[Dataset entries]
'''

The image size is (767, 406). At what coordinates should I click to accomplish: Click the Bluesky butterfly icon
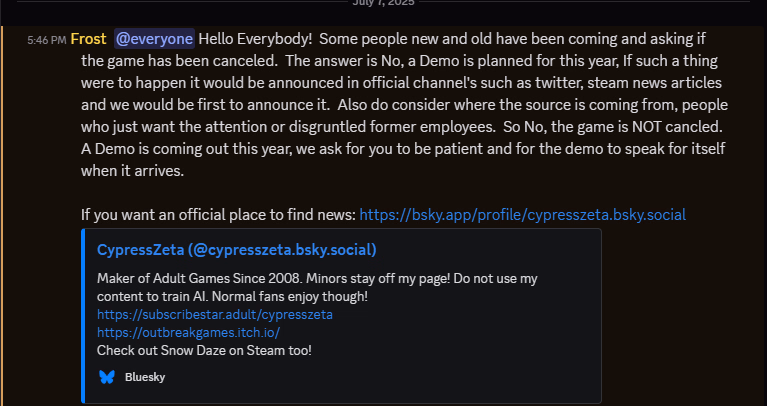pos(107,377)
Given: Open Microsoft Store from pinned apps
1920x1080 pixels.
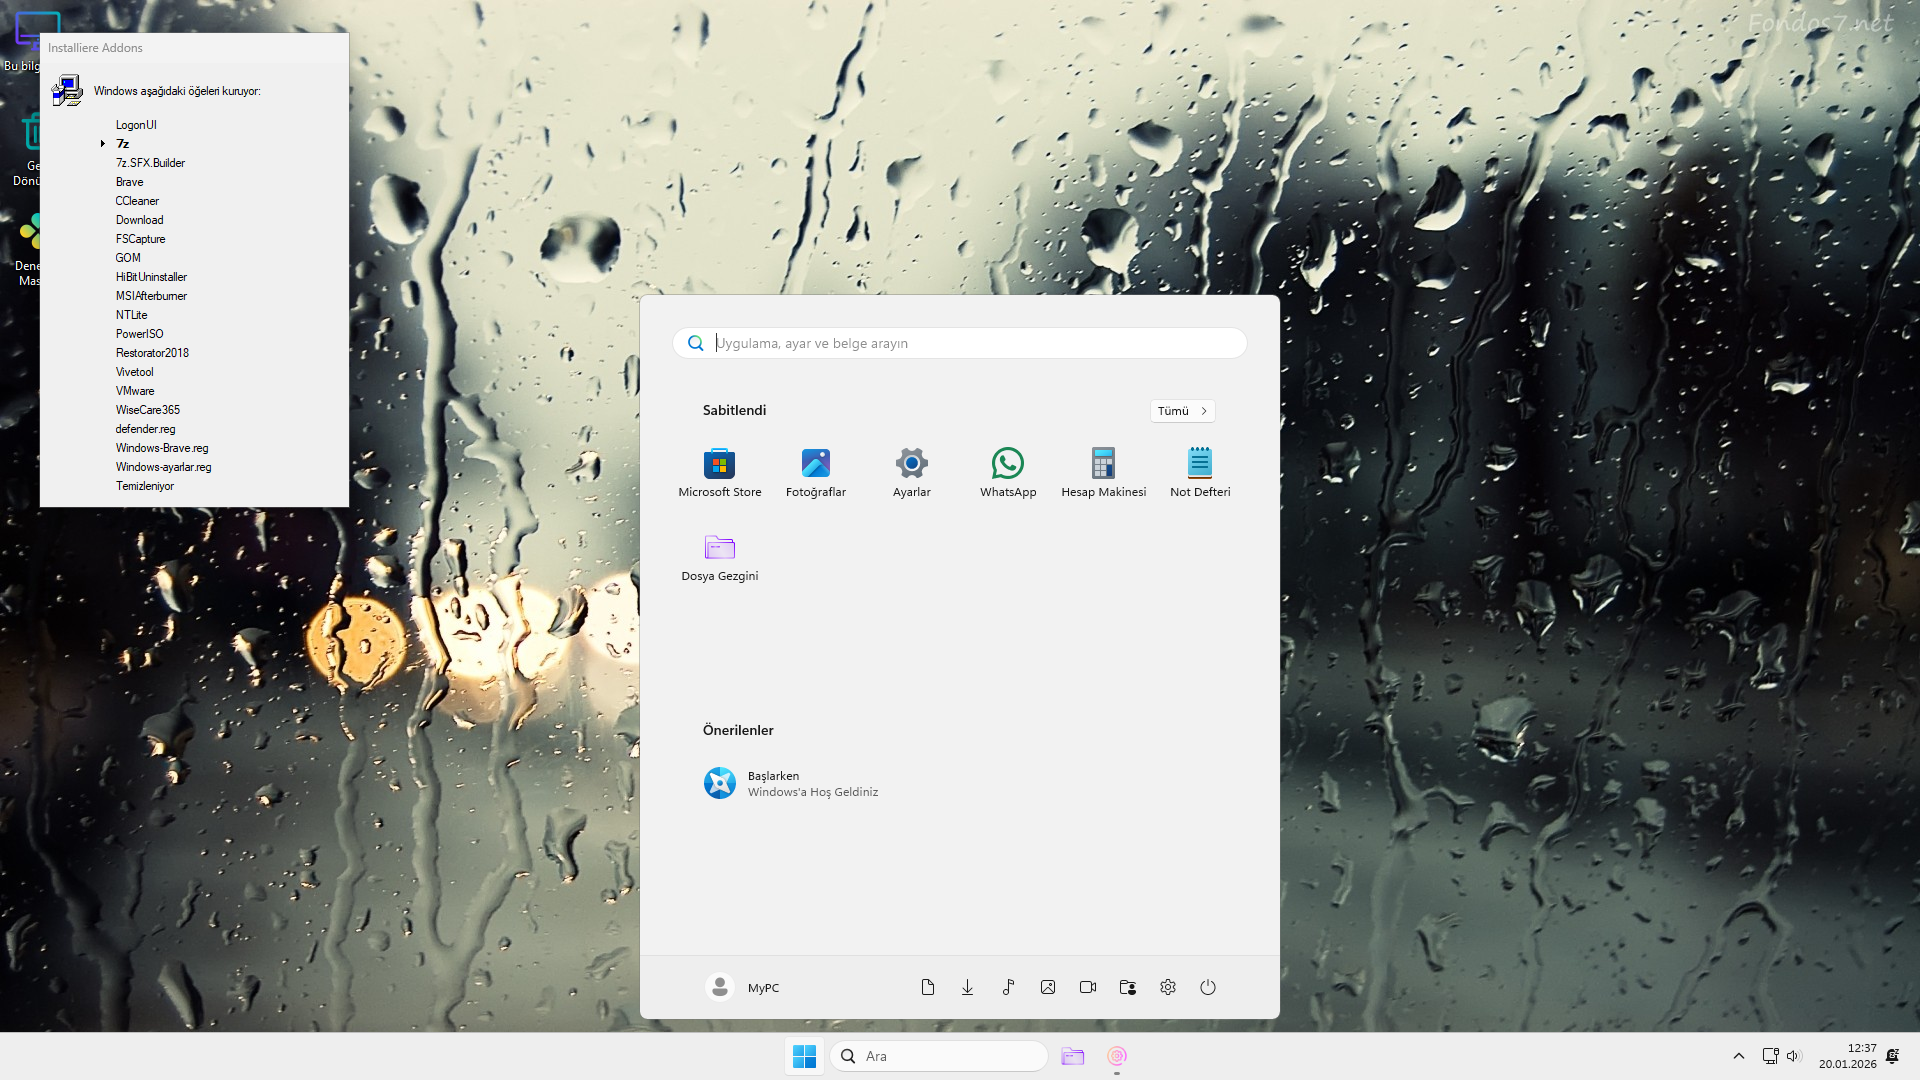Looking at the screenshot, I should [x=720, y=473].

'''

Copy out the data above to the letter, and keep every picture out of it.

The image size is (767, 406). At what coordinates should I click to accomplish: Click the Bluesky butterfly icon
pos(107,377)
Given: Open Microsoft Store from pinned apps
1920x1080 pixels.
Looking at the screenshot, I should [x=720, y=473].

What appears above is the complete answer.